### SUPPLIED DATA:

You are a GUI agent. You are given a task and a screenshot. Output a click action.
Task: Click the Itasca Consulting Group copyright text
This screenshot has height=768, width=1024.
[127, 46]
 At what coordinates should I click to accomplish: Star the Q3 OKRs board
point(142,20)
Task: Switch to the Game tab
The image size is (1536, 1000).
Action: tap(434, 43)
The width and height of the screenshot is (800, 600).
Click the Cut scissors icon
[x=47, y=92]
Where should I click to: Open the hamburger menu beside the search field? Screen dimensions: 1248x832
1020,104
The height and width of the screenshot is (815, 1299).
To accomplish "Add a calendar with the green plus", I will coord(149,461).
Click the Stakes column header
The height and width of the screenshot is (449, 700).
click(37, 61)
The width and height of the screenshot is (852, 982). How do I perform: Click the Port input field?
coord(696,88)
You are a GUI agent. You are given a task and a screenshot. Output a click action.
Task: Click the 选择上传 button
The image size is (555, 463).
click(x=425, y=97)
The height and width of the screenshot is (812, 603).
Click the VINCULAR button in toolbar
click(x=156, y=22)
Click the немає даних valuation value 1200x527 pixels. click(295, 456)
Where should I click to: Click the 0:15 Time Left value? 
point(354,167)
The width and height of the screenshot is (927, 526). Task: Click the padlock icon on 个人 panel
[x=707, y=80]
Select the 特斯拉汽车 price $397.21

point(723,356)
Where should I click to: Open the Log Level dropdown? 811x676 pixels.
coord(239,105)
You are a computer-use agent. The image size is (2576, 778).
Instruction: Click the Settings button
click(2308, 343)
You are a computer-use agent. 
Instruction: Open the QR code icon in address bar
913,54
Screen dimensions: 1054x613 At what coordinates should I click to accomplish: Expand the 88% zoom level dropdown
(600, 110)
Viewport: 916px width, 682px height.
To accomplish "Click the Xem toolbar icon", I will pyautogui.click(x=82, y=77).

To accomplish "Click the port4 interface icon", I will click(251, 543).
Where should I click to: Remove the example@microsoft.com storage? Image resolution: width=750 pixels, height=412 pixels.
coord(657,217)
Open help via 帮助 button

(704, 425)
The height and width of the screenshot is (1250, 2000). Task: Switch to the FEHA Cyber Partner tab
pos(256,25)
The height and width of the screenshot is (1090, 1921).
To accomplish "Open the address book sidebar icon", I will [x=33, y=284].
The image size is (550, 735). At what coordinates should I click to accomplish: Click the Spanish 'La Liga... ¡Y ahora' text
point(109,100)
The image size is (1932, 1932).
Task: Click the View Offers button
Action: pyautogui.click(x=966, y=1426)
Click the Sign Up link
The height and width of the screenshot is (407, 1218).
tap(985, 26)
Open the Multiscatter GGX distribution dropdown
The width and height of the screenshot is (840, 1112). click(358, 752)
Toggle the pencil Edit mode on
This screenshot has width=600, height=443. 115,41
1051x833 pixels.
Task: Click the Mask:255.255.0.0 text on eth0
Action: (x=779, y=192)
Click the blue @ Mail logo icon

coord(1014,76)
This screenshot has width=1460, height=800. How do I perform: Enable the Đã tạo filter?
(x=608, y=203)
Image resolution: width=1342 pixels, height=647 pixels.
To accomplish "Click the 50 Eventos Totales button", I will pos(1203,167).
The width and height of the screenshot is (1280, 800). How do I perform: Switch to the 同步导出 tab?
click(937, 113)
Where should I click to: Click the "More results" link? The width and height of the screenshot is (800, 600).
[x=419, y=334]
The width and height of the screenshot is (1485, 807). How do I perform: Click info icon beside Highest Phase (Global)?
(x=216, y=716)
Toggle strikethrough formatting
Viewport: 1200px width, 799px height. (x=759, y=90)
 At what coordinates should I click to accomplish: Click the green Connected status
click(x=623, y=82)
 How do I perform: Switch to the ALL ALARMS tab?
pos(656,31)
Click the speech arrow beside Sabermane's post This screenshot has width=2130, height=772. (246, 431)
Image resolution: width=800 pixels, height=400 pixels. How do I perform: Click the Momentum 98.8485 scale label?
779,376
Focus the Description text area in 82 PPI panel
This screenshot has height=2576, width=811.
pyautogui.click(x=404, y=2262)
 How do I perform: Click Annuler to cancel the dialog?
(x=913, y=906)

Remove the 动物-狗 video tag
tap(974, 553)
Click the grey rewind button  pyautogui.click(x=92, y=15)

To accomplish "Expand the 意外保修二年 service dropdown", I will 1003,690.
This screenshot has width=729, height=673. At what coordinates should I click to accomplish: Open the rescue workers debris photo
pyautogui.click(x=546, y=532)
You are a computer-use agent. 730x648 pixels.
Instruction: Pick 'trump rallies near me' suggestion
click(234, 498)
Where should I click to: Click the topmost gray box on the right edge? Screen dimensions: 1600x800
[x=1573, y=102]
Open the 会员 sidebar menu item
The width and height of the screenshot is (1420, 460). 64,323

### YOUR INSTRUCTIONS:
Transcribe the data in full, matching every line exactly.

### SOLUTION BELOW:
You are a GUI agent. You are given a task and a screenshot. Output a click action.
Task: Click the Itasca Consulting Group copyright text
This screenshot has height=768, width=1024.
[127, 46]
 At what coordinates should I click to accomplish: Star the Q3 OKRs board
point(142,20)
Task: Switch to the Game tab
The image size is (1536, 1000).
Action: tap(434, 43)
The width and height of the screenshot is (800, 600).
Click the Cut scissors icon
[x=47, y=92]
Where should I click to: Open the hamburger menu beside the search field? Screen dimensions: 1248x832
1020,104
The height and width of the screenshot is (815, 1299).
To accomplish "Add a calendar with the green plus", I will coord(149,461).
Click the Stakes column header
The height and width of the screenshot is (449, 700).
click(37, 61)
The width and height of the screenshot is (852, 982). How do I perform: Click the Port input field?
coord(696,88)
You are a GUI agent. You are given a task and a screenshot. Output a click action.
Task: Click the 选择上传 button
The image size is (555, 463).
click(x=425, y=97)
The height and width of the screenshot is (812, 603).
Click the VINCULAR button in toolbar
click(x=156, y=22)
Click the немає даних valuation value 1200x527 pixels. click(295, 456)
Where should I click to: Click the 0:15 Time Left value? 
point(354,167)
The width and height of the screenshot is (927, 526). Task: Click the padlock icon on 个人 panel
[x=707, y=80]
Select the 特斯拉汽车 price $397.21

point(723,356)
Where should I click to: Open the Log Level dropdown? 811x676 pixels.
coord(239,105)
You are a computer-use agent. The image size is (2576, 778).
Instruction: Click the Settings button
click(2308, 343)
You are a computer-use agent. 
Instruction: Open the QR code icon in address bar
913,54
Screen dimensions: 1054x613 At what coordinates should I click to accomplish: Expand the 88% zoom level dropdown
(600, 110)
Viewport: 916px width, 682px height.
To accomplish "Click the Xem toolbar icon", I will pyautogui.click(x=82, y=77).

To accomplish "Click the port4 interface icon", I will click(251, 543).
Where should I click to: Remove the example@microsoft.com storage? Image resolution: width=750 pixels, height=412 pixels.
coord(657,217)
Open help via 帮助 button

(704, 425)
The height and width of the screenshot is (1250, 2000). Task: Switch to the FEHA Cyber Partner tab
pos(256,25)
The height and width of the screenshot is (1090, 1921).
To accomplish "Open the address book sidebar icon", I will [x=33, y=284].
The image size is (550, 735). At what coordinates should I click to accomplish: Click the Spanish 'La Liga... ¡Y ahora' text
point(109,100)
The image size is (1932, 1932).
Task: Click the View Offers button
Action: pyautogui.click(x=966, y=1426)
Click the Sign Up link
The height and width of the screenshot is (407, 1218).
tap(985, 26)
Open the Multiscatter GGX distribution dropdown
The width and height of the screenshot is (840, 1112). click(358, 752)
Toggle the pencil Edit mode on
This screenshot has width=600, height=443. 115,41
1051x833 pixels.
Task: Click the Mask:255.255.0.0 text on eth0
Action: (x=779, y=192)
Click the blue @ Mail logo icon

coord(1014,76)
This screenshot has width=1460, height=800. How do I perform: Enable the Đã tạo filter?
(x=608, y=203)
Image resolution: width=1342 pixels, height=647 pixels.
To accomplish "Click the 50 Eventos Totales button", I will pos(1203,167).
The width and height of the screenshot is (1280, 800). How do I perform: Switch to the 同步导出 tab?
click(937, 113)
Where should I click to: Click the "More results" link? The width and height of the screenshot is (800, 600).
[x=419, y=334]
The width and height of the screenshot is (1485, 807). How do I perform: Click info icon beside Highest Phase (Global)?
(x=216, y=716)
Toggle strikethrough formatting
Viewport: 1200px width, 799px height. (x=759, y=90)
 At what coordinates should I click to accomplish: Click the green Connected status
click(x=623, y=82)
 How do I perform: Switch to the ALL ALARMS tab?
pos(656,31)
Click the speech arrow beside Sabermane's post This screenshot has width=2130, height=772. (246, 431)
Image resolution: width=800 pixels, height=400 pixels. How do I perform: Click the Momentum 98.8485 scale label?
779,376
Focus the Description text area in 82 PPI panel
This screenshot has height=2576, width=811.
pyautogui.click(x=404, y=2262)
 How do I perform: Click Annuler to cancel the dialog?
(x=913, y=906)

Remove the 动物-狗 video tag
tap(974, 553)
Click the grey rewind button  pyautogui.click(x=92, y=15)

To accomplish "Expand the 意外保修二年 service dropdown", I will 1003,690.
This screenshot has width=729, height=673. At what coordinates should I click to accomplish: Open the rescue workers debris photo
pyautogui.click(x=546, y=532)
You are a computer-use agent. 730x648 pixels.
Instruction: Pick 'trump rallies near me' suggestion
click(234, 498)
Where should I click to: Click the topmost gray box on the right edge? Screen dimensions: 1600x800
[x=1573, y=102]
Open the 会员 sidebar menu item
The width and height of the screenshot is (1420, 460). 64,323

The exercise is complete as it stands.